[Page excerpt]

You know, life would be so much better if things didn’t get in our way. Like slow cars on the highway, kid’s toys stacked up on the table, government bureaucracy, etc. But that’s just life. There’s a good chance that occasionally there’s going to be things in our way. Even when we’re trying to do something meaningful and good with our life.
Did you know that a teacher once told Thomas Edison that he was stupid? (But it didn’t stop him.) Did you know that Lucile Ball was once kicked out of acting school? (But it didn’t stop her.) Did you know that Michael Jordan was cut from his varsity high school basketball team? (But it didn’t stop him.)
There are times when we’re going to endeavor to do something meaningful and good and we will be met with opposition. Will it stop us?
Jacob is about to meet some opposition when he tries to do something meaningful and good with his life. He’s been working for his uncle for 14 years, he’s got the wife he came there for, (along with 3 other wives), and he’s ready to go back home. He’s ready to take God up on that offer of helping him make it back to his homeland.
[Read Genesis 28:15.]
Jacob was ready and his heart was set on returning to his family. But his uncle wasn’t quite ready for him to leave. Jacob had kind of become his meal-ticket. But we will see that:
I. God blesses Jacob in spite of the opposition
[Read Genesis 30:25-34.]
Jacob’s heart is to go home. He’s been away for 14 years and feels like it’s time to go. Laban isn’t in agreement to just let him go so Jacob strikes up a deal with him. Jacob says that he’ll continue to shepherd his flocks as long as long as Laban lets him have all the speckled and spotted livestock for his own. These types of animals with these kinds of coats of fur were less desirable so Laban readily agreed.
Obviously Jacob had a plan to raise up his own flocks so that one day he could afford to leave on his own. (It seems that if Jacob would have left right then he would have done so with nothing and a large family to take care of.) So Jacob stayed and raised up his flocks.
[Read Genesis 30:35-43.]
While Jacob is being met with strict opposition from Laban, the Lord is blessing him in spite of it. He’s using Jacob’s knowledge of shepherding and the genetic make up of the livestock to increase Jacobs flocks over Laban’s.
Laban thought he was getting a good deal thinking that giving Jacob the few, weak animals would keep his flocks small. But God turned it around and the opposite happened. Laban’s flocks grew weaker while Jacob’s flocks grew larger and stronger.
For 6 years this went on. For 6 years Jacob continued to work the opposition’s flocks while the Lord worked his flocks.
During this time tension started to grow between Jacob and Laban. Laban and his sons were obviously jealous of Jacob’s success. And Jacob probably never quit thinking about going home. So one night the Lord told Jacob the time had come for him to go home.

[/Page excerpt]

__What is expected__
List every Bible passage that the text on Jacob and Laban tells the reader to read.

[Data under study]

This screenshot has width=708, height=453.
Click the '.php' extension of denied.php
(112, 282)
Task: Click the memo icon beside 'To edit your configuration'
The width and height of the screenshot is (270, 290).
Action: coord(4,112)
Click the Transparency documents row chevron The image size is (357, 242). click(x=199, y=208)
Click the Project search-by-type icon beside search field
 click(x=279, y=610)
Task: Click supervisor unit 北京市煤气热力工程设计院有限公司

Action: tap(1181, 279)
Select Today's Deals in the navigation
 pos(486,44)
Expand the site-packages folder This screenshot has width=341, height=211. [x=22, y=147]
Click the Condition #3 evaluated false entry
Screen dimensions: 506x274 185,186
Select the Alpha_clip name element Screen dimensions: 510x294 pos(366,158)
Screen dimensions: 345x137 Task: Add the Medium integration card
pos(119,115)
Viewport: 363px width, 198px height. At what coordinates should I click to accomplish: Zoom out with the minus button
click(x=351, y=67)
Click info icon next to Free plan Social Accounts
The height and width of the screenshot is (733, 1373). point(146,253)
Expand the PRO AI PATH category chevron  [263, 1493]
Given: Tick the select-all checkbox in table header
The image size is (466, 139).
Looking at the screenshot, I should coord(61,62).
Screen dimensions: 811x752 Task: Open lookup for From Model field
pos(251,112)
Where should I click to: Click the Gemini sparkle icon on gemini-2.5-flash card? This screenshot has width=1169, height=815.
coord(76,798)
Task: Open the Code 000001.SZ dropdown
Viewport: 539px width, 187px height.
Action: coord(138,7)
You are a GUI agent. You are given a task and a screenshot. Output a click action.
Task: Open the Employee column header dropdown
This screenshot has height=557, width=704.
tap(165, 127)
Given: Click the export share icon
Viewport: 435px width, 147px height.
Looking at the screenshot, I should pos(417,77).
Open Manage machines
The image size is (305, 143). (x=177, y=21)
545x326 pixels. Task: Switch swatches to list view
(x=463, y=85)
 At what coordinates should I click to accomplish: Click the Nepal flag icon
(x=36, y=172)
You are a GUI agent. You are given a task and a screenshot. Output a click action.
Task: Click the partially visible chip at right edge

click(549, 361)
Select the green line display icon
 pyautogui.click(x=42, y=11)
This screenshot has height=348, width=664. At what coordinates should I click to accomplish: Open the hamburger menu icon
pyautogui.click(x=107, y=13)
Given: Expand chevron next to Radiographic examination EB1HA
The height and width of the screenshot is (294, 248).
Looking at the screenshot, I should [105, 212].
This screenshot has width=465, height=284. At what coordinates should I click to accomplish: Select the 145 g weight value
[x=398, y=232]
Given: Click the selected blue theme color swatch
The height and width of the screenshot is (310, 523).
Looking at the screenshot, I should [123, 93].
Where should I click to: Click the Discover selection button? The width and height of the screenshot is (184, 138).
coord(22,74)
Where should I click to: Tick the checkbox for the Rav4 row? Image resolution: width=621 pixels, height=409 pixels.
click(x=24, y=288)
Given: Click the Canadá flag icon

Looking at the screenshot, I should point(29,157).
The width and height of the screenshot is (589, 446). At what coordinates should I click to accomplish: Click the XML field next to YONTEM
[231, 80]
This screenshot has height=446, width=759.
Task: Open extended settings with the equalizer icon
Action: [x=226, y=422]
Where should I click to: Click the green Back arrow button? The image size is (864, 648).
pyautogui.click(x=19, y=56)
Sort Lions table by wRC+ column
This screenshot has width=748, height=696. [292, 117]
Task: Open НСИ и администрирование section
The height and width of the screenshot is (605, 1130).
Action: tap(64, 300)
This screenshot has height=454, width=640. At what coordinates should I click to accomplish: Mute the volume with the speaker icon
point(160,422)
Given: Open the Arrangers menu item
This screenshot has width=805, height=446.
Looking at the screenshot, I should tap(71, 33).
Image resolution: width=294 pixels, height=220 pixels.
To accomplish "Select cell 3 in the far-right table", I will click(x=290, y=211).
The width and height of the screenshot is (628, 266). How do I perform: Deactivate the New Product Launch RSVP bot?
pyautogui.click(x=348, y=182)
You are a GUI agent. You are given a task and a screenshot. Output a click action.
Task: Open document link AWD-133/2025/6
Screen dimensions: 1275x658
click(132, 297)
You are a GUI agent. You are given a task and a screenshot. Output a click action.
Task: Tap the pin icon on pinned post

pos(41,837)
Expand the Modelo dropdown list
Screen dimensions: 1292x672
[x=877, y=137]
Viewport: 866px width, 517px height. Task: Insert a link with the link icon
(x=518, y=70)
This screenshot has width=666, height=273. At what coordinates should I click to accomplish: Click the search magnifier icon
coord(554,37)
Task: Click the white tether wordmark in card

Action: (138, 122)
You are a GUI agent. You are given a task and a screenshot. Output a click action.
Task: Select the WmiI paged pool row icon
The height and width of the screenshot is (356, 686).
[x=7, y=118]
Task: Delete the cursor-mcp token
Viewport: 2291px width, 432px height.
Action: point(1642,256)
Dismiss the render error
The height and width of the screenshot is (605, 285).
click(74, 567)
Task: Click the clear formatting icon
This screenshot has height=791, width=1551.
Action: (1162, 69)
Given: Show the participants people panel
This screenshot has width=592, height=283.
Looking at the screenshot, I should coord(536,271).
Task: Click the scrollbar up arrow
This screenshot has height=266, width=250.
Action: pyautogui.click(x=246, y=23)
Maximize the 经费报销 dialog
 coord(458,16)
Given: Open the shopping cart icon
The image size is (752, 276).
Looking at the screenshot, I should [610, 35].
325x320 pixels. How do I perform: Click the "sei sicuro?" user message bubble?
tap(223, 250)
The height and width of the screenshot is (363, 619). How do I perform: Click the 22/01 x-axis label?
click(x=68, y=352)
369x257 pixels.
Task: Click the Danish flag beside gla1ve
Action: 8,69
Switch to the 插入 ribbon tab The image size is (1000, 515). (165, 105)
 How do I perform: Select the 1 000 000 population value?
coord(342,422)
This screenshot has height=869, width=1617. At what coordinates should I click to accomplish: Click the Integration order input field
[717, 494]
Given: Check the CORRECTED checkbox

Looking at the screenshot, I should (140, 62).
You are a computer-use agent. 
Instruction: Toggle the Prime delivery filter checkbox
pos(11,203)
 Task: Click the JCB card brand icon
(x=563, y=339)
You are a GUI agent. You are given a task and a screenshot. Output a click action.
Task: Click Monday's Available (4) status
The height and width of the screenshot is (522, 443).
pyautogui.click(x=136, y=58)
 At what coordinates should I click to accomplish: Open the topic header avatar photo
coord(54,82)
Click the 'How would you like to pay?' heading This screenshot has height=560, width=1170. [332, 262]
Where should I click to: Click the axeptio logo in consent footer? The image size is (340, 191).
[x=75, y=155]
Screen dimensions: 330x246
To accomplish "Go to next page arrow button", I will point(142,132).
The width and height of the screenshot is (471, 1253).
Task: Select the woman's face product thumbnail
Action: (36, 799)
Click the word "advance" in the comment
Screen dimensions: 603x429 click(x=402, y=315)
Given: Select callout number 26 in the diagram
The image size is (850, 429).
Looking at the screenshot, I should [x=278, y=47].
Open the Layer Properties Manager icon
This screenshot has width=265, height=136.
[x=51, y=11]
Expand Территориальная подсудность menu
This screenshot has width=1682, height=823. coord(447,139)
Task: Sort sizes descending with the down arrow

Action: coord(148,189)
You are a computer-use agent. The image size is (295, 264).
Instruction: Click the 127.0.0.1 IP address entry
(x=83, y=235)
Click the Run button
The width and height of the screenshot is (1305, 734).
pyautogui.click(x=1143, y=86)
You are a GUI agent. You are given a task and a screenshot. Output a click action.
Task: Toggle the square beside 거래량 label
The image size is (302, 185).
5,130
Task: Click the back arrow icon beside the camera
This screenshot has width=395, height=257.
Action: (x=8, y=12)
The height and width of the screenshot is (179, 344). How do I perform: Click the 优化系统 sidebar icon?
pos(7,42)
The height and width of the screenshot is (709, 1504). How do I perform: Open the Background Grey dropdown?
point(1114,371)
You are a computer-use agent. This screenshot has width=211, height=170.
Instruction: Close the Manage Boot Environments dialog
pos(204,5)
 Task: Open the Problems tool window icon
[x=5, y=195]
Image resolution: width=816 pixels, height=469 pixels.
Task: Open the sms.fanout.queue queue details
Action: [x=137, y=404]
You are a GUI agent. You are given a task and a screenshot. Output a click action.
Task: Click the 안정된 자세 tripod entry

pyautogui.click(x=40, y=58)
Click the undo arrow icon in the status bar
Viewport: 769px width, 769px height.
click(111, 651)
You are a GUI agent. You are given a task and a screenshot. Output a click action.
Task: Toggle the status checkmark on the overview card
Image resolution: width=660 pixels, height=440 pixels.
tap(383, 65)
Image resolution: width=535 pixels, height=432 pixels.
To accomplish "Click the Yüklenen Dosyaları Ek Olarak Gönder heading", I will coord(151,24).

[/Data under study]

__Problem solution__
Genesis 28:15; Genesis 30:25-34; Genesis 30:35-43